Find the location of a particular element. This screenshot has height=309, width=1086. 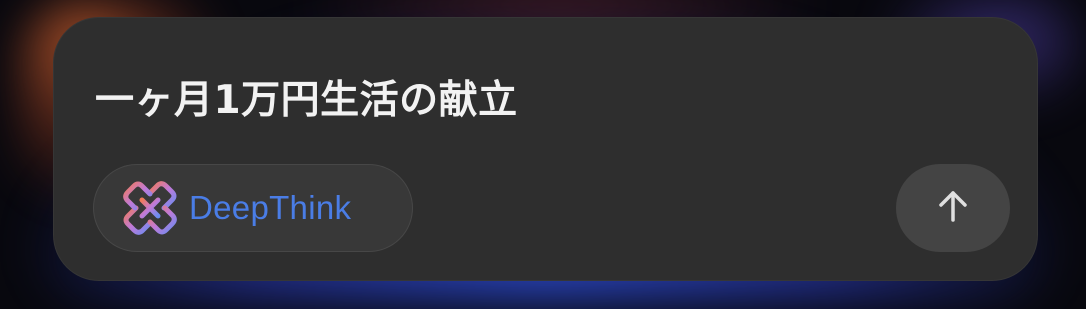

send-button is located at coordinates (953, 208).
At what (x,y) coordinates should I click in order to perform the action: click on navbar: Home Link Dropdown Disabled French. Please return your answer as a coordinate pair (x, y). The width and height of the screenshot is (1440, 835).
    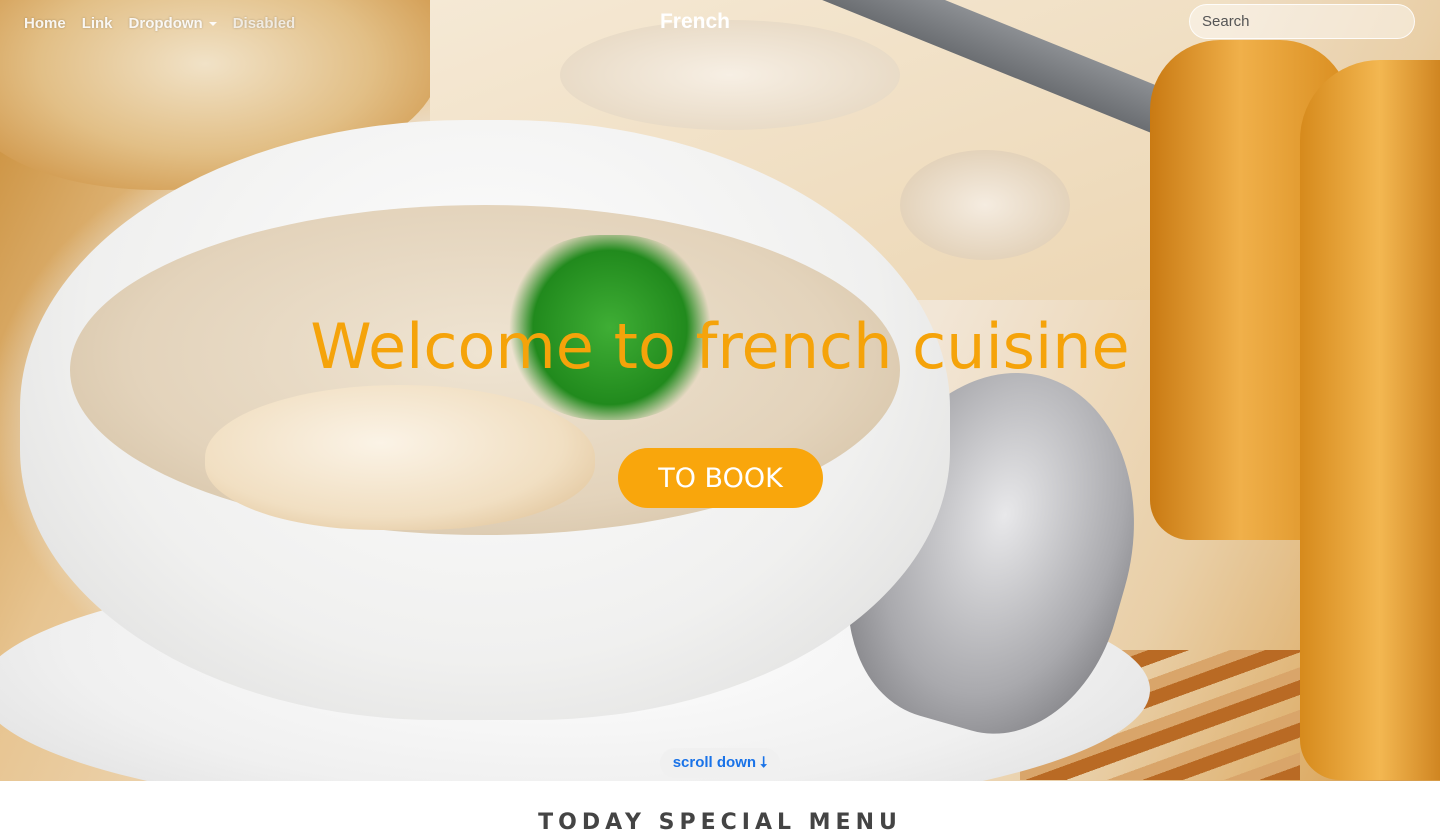
    Looking at the image, I should click on (720, 24).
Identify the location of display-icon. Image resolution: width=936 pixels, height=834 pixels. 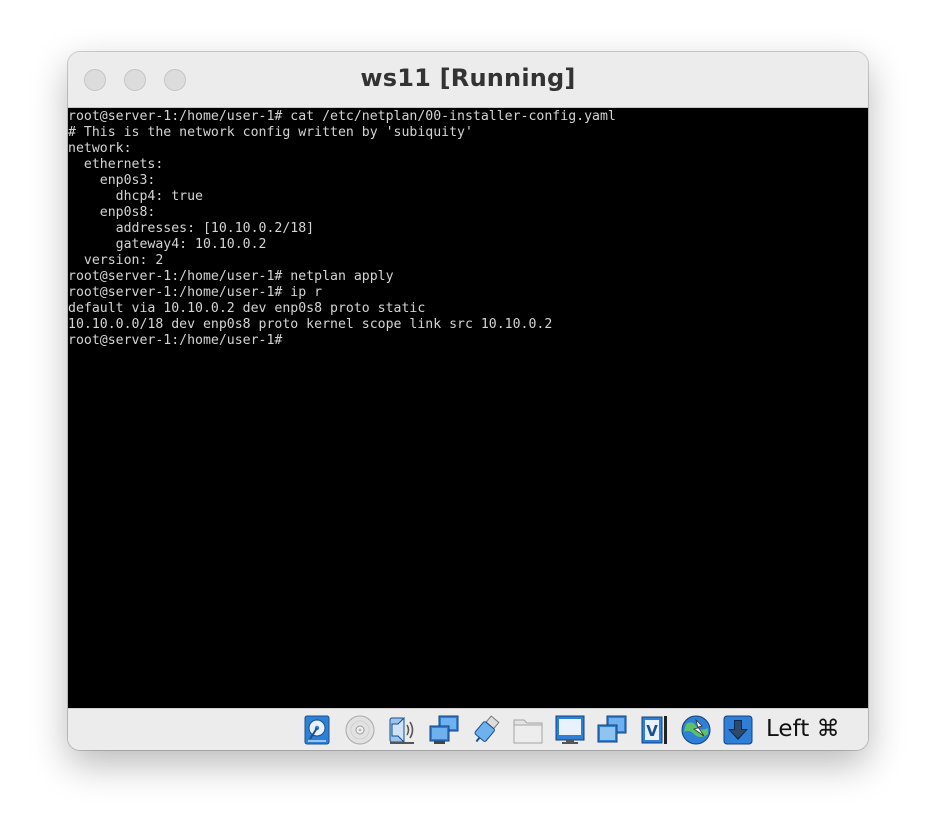
(570, 730).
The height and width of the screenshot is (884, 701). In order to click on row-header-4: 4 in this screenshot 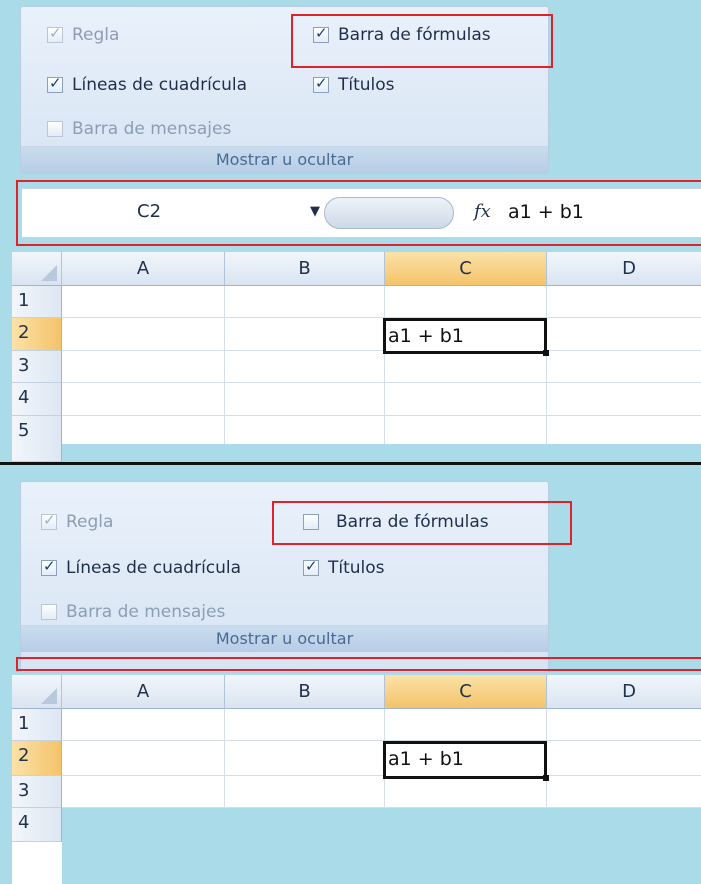, I will do `click(37, 400)`.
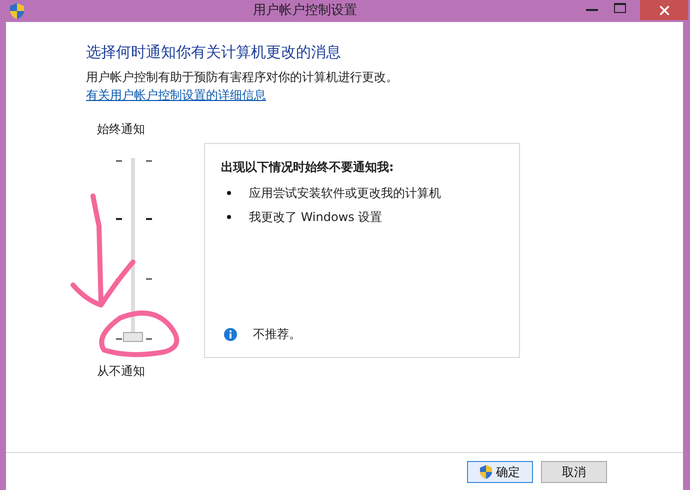  What do you see at coordinates (574, 471) in the screenshot?
I see `cancel-button: 取消` at bounding box center [574, 471].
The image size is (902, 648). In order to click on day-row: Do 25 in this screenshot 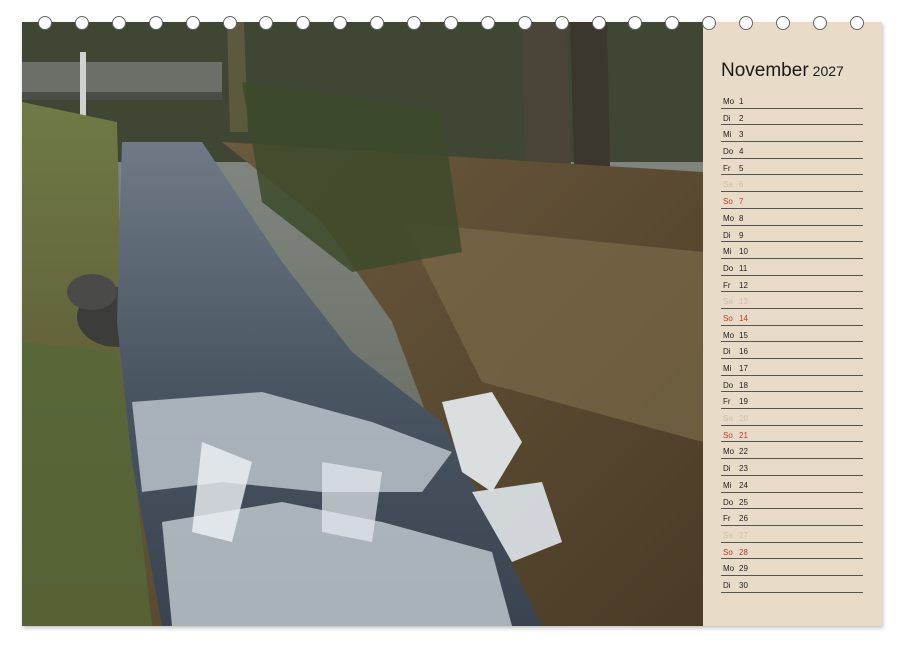, I will do `click(792, 502)`.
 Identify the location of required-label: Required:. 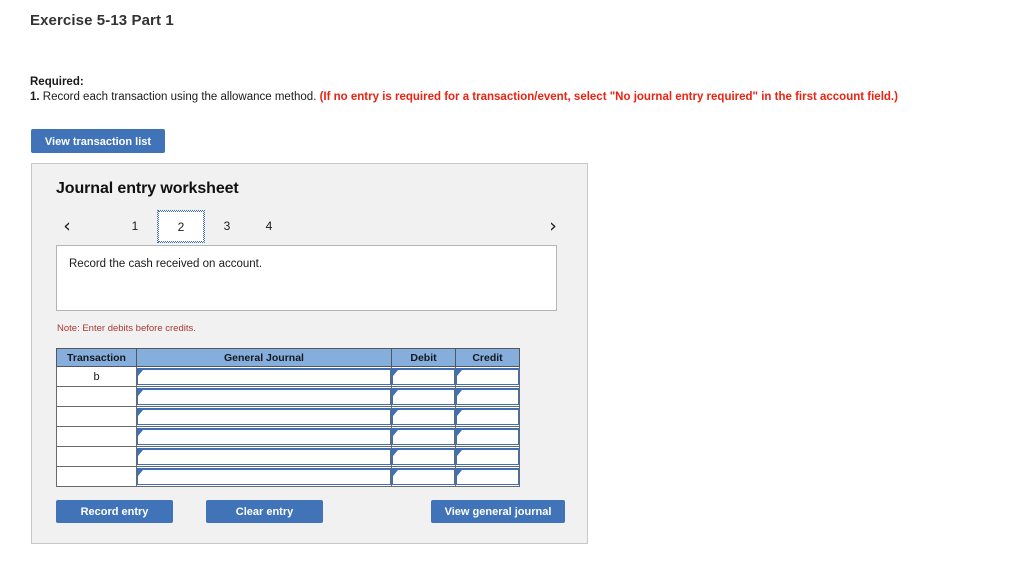
(57, 82).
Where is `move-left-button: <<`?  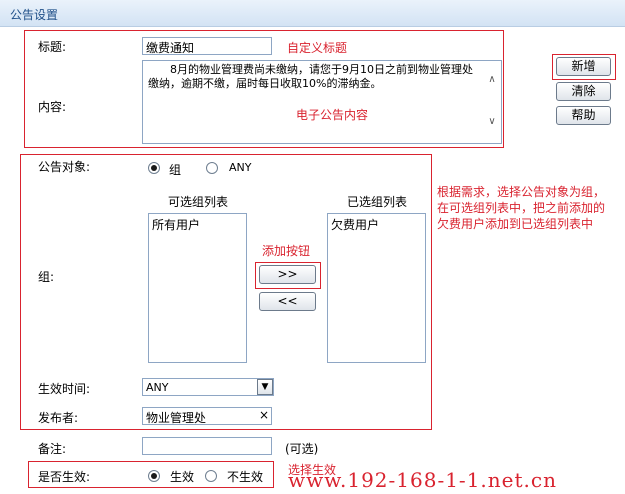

## WHAT IS REQUIRED
Copy the items word for word, starting at the line that contains "Identify the location of required-label: Required:." and ending with the last line of the items. Leave the pictures out.

## RESPONSE
 Identify the location of required-label: Required:. 
(57, 82).
Where is `move-left-button: <<`?  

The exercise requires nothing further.